Une équipe de chercheurs a étudié les protéines qui composent les dents en anneau qui se trouvent dans ventouses des tentacules de calmars, et qui leur permettent de saisir de leurs proies. Ils ont conclu que ces protéines SRT (Squid Ring Teeth) pourraient bien être exploitées pour produire des polymères biodégradables, un substitut pour les plastiques.

Abdon Penn-Franchesch et Merik Demirel, issus de la Penn State University et spécialisés dans les matériaux, pensent ainsi apporter une solution pour enrayer la spirale de la pollution de l’environnement causée par les plastiques.

Les ventouses de calmars orientent les chercheurs vers un nouveau type de matière plastique biodégradable

Crédits pixabay.com

L’intégration de ce nouveau type de matériau aux textiles actuels pourrait en effet réduire considérablement la dispersion de microfibres synthétiques, source non négligeable de la pollution de l’eau, entre autres applications de cette recherche sur les protéines SRT.

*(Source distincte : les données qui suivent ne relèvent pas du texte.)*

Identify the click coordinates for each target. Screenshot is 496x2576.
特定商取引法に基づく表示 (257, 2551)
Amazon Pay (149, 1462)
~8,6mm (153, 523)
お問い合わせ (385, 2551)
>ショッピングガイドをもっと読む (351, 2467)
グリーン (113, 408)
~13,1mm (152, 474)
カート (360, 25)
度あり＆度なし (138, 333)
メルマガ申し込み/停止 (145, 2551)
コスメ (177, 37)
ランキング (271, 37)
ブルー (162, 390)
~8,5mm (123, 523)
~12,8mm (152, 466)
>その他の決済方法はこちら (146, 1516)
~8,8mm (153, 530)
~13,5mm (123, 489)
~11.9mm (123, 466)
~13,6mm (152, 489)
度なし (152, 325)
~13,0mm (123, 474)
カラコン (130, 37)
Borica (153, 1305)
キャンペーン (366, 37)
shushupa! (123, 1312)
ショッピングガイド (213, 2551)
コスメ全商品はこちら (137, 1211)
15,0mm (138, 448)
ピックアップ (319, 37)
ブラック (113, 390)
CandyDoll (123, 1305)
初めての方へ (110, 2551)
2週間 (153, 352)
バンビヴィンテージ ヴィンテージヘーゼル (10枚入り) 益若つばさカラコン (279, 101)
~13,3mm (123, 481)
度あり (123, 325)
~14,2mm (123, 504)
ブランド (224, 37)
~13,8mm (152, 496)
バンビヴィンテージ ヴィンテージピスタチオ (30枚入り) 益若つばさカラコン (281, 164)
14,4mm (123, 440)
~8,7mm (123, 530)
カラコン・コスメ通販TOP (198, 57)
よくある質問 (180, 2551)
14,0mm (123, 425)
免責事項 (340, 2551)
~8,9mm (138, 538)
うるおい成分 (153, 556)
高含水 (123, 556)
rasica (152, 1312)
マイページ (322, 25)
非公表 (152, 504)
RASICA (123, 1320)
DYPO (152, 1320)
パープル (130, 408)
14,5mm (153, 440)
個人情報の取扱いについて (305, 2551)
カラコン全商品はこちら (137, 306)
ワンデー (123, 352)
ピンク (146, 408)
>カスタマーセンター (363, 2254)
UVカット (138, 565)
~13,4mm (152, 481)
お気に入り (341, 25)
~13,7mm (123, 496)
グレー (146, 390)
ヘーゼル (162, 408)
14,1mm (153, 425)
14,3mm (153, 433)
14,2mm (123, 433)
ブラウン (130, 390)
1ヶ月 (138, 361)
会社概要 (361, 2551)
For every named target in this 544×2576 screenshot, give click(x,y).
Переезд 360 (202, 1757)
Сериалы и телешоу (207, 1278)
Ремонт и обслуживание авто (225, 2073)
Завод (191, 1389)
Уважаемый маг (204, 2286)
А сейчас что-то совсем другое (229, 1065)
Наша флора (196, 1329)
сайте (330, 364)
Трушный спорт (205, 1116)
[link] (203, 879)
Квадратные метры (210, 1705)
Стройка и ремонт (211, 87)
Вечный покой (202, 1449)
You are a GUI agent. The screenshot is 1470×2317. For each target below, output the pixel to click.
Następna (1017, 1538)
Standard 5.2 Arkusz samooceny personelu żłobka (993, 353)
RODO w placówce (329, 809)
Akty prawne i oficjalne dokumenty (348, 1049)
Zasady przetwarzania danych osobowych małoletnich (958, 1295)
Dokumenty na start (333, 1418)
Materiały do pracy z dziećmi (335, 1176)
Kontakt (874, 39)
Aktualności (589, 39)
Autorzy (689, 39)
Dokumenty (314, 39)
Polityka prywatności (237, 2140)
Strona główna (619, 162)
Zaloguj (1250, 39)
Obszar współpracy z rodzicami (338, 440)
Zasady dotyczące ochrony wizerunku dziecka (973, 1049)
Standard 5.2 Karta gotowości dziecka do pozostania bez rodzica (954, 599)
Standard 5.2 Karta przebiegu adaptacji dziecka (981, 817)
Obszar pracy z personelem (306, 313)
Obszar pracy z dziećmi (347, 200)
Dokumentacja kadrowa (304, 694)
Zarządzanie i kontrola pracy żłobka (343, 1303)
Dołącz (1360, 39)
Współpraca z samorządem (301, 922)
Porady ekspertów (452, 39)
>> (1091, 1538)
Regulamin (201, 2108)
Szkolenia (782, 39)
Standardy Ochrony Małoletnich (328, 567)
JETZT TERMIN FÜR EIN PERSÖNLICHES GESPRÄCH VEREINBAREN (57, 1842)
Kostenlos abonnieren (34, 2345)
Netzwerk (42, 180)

Les microplastiques, source de pollution non négligeable

On pourrait ne pas y penser, mais même le passage des vêtements à base de fibres synthétiques (comme le nylon ou l’acrylique) dans la machine à laver produit des microfibres plastiques : les fibres des vêtements synthétiques ou comportant des fibres synthétiques sont mécaniquement sollicitées par le lavage, s’effilochent, se cassent et produisent des particules de plastiques inférieures au millimètre.

Une fois rejetées dans les eaux usées, les capacités actuelles des stations d’épuration ne permettant pas de les filtrer efficacement, ces microparticules vont se retrouver dans les eaux de surface (fleuves, mers et océans) et seront ingérées par divers organismes, causant leur empoisonnement chimique et pouvant par la même occasion affecter l’Homme qui les consomment.

Des propriétés à la pointe de la technologie

La recherche sur les protéines SRT permet de pallier à cette situation. Ces protéines complexes, développées de manière naturelle par les calmars au niveau des ventouses de leurs tentacules, ont des propriétés uniques qui leur permettent de se constituer en feuilles ordonnées dans le plan, ou encore former des structures enchevêtrées.

Ces propriétés peuvent être exploitées pour produire des fibres et des textiles SRT, un matériau polyvalent, à la fois flexible et biodégradable qu’on pourrait associer aux textiles actuels afin d’améliorer leur résistance mécanique.

Elles peuvent également aider à produire des films ou des revêtements aux propriétés autocicatrisantes, utiles dans le cadre de dispositifs médicaux ou de textiles intelligents dédiés à la sécurité et à la défense (protections contre les agents chimiques et biologiques), par simple immersion ou par enduction.

Pour en produire à l’échelle industrielle, les chercheurs pensent faire appel aux capacités d’une bactérie, l’Escherichia coli, dont le génome sera spécialement modifié à cet effet, plutôt que de se satisfaire d’une extraction naturelle à base de tentacules de calmars.